You have to realize what the state of computer animation was in 1995…very young. CGI animation was just starting to become possible for movies and TV shows. There was ReBoot in September 1994, VeggieTales in December 1993, and Toy Story a month from now…and that was it. For the most part, you just didn’t see it outside of expensive photo-realistic shots in high-budget features.

And what The Simpsons was asking for was a step above Canadian blue people or talking tomatoes — they needed fully formed 2D cartoon characters to be rendered in 3D, with total accuracy. It needed to be unmistakably Homer from every angle, even angles that were never seen. This hadn’t really been done before.

They contacted the big boys — Pacific Data Images, a company that had been crafting computer graphics since it was first possible. The T-1000 was their creation. Their render farms were as advanced as CGI got at the time. PDI was asked to create four minutes of animation for The Simpsons, on a tight deadline, and with a major catch: the show couldn’t really pay them what that animation was worth.

PDI agreed to do it, and accepted the paltry sum of around $6000 for renderings that cost hundreds of thousands of dollars. Why eat the cost? The real value for PDI was in exposure. The Simpsons was a huge show, and their animation had never been given such a public focus before. Doing this gig could lead to greater opportunities…and it indeed did, as PDI was bought by Dreamworks a short time later and were responsible for animating the first Shrek.

PDI could only animate two characters in the time they were given, so that’s what was boarded. Homer carried most of the sequence solo and then Bart came in at the end. The writers thought of a 3D scene for Flanders, but the computer boys refused. “In Homer’s case, he had one zig-zagging line for hair. And in Bart’s case, it was some type of atomic Brillo pad on top. But if we had to do Ned’s mustache, I think it would’ve killed us.”

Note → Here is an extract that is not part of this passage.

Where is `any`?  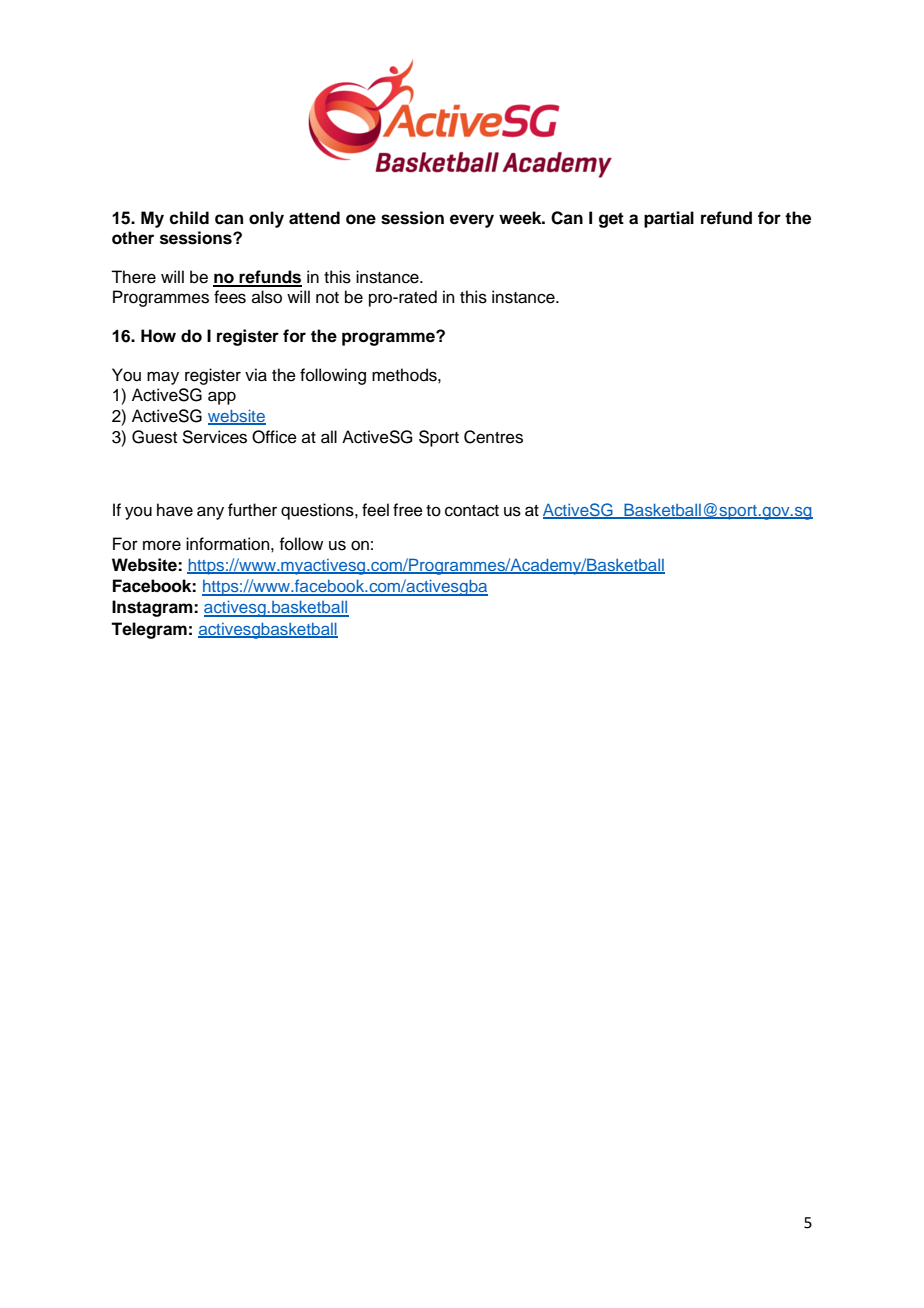 any is located at coordinates (210, 513).
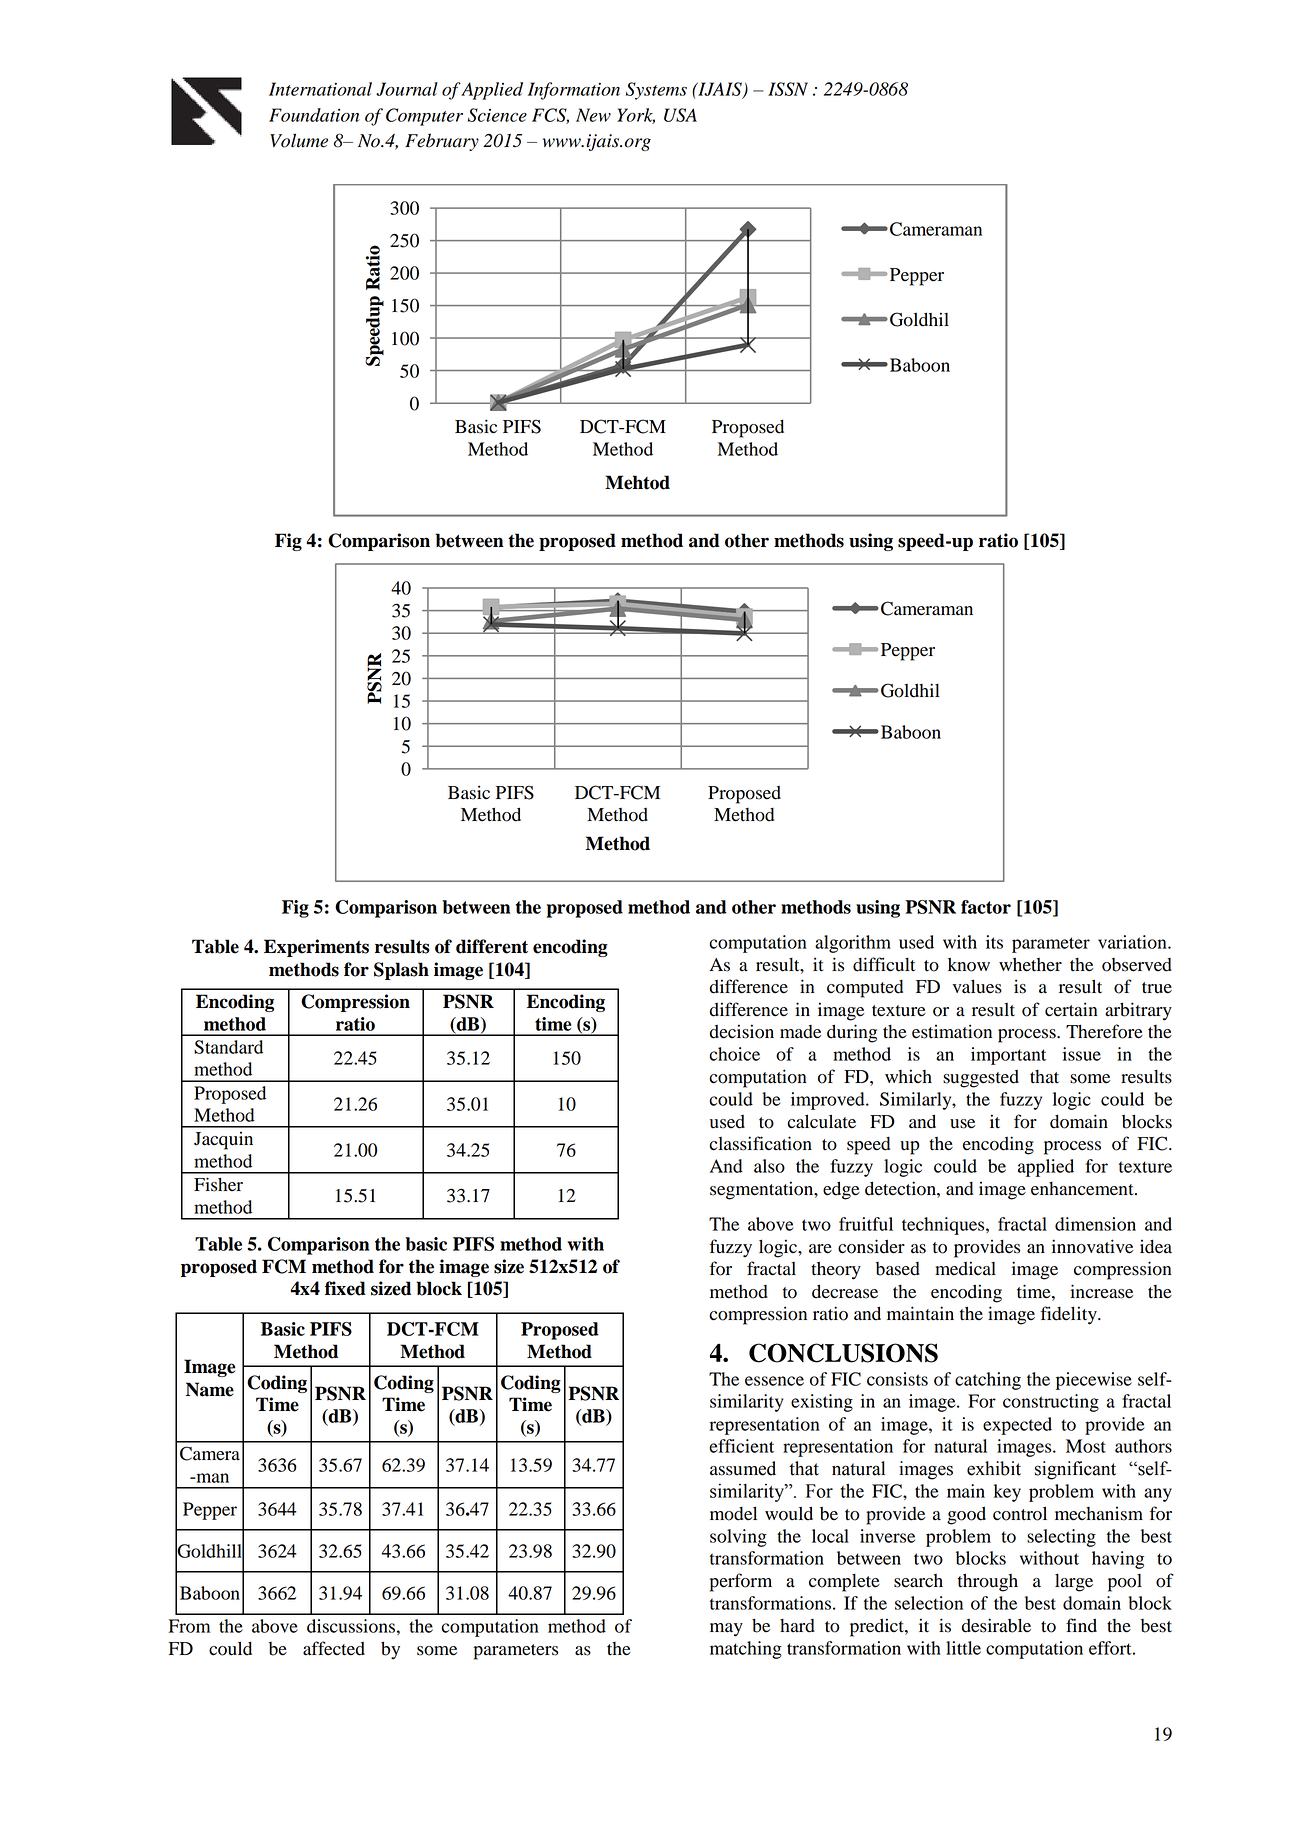 This screenshot has height=1823, width=1289. Describe the element at coordinates (853, 944) in the screenshot. I see `algorithm` at that location.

As for the ending, where Homer crosses over into the “real” world, they originally planned to use somebody in a Homer suit, because they didn’t know the CG Homer could be superimposed over real footage (I said this was early, didn’t I?) PDI informed them they could do it, and a section of Ventura Boulevard was shut down to quickly film a tennis ball on a string being carried by a crane out of frame. Painting out visual markers is par for the course now, but PDI was worried…so a retake was shot where someone just walked out of frame and made noise so the extras would know to turn their heads. That take was used.

And no, there was no “Erotic Cakes” business…that was the writers’ naughty invention. It was a photography studio they briefly took over with their own neon sign…which still exists today, in the window of the writers’ room, though it has long since quit working.